Content Dissemination mitigations include platform-AI company coordination to detect AI-generated content, proof-of-personhood requirements to post, and digital provenance standards. Detection remains an open problem; linguistic and metadata signals degrade as models improve. Platforms struggle to identify synthetic content at scale.

Belief Formation mitigations focus on media literacy, consumer-focused AI tools, and institutional guardrails. These address demand-side resistance and may complement supply-side controls, but are slower and harder to measure than technical interventions.

Key Findings

• No single mitigation will fully prevent language models from being used in influence operations. A "whole of society" approach is necessary.

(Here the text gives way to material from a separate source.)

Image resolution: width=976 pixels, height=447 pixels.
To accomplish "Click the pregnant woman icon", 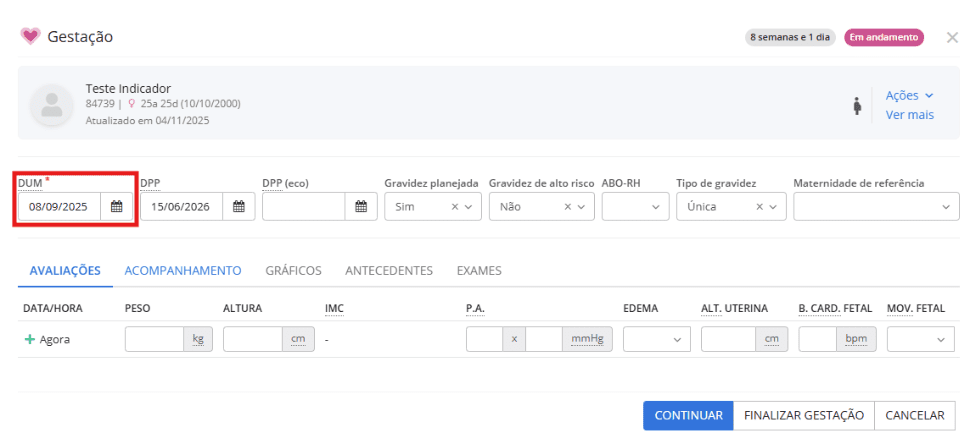I will [x=857, y=106].
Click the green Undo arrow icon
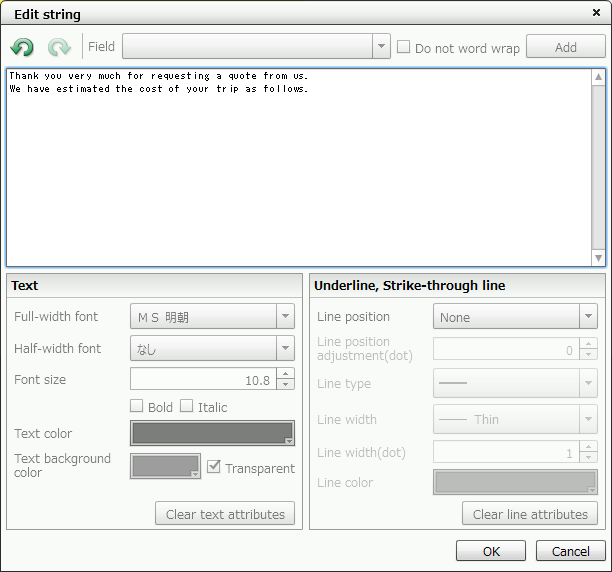This screenshot has width=612, height=572. [x=22, y=47]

• Most mitigations face the collective action problem: their effectiveness depends on coordination among AI developers, platforms, governments, and civil society, each with different incentives.

• Critical unknowns remain about adoption, efficacy, and norm-setting. Researchers and policymakers must prepare for multiple scenarios while remaining humble about what we cannot yet predict.

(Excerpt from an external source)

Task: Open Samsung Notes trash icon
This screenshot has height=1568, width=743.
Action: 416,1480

• Mitigations also risk unintended consequences: overly aggressive content restrictions may chill legitimate speech; hardware controls could escalate geopolitical tensions; fact-sensitizing models may paradoxically make propaganda more persuasive.

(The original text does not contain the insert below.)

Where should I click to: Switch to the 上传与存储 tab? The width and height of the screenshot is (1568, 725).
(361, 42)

• International coordination and norm-building are essential but difficult; different countries have competing interests in AI development and information control.

Connections

• Influence Operations — central topic; this paper applies threat modeling to a novel technology vector
• Propaganda — traditional propaganda tactics; language models lower cost and scale
• Disinformation — AI-generated false content; complements human-authored disinformation
• AI-Generated Content — broader category; this paper narrows focus to text and influence use cases
• Content moderation — detection and mitigation of harmful content on platforms
• Media literacy — one mitigation strategy; teaches audiences to resist influence
• Bot detection — related technical challenge; identifying automated accounts; language models may improve chatbot sophistication
• Deepfakes — parallel threat with multimodal generative models; similar mitigation principles apply
• Trustworthiness Language Models — technical approach to building safer models; directly relevant to model design mitigations

Notes

This is one of the first comprehensive threat assessments of generative language models for influence operations, grounded in both AI capabilities and real-world disinformation tactics. The ABC framework is useful for structuring threats, and the mitigation taxonomy is practical for policymakers. However, the paper is necessarily speculative—it describes future-oriented scenarios, and actual adoption and impact remain uncertain. The authors appropriately acknowledge their backgrounds (several authors work or have worked in AI industry) may bias their perspective. The paper has been influential in policy circles and informed subsequent research on LLM-generated disinformation and detection.

One limitation: the paper focuses on text and text-to-speech models, not multimodal generative models (text-to-image, deepfakes). The threat landscape for multimodal generation is similarly large but underexplored here.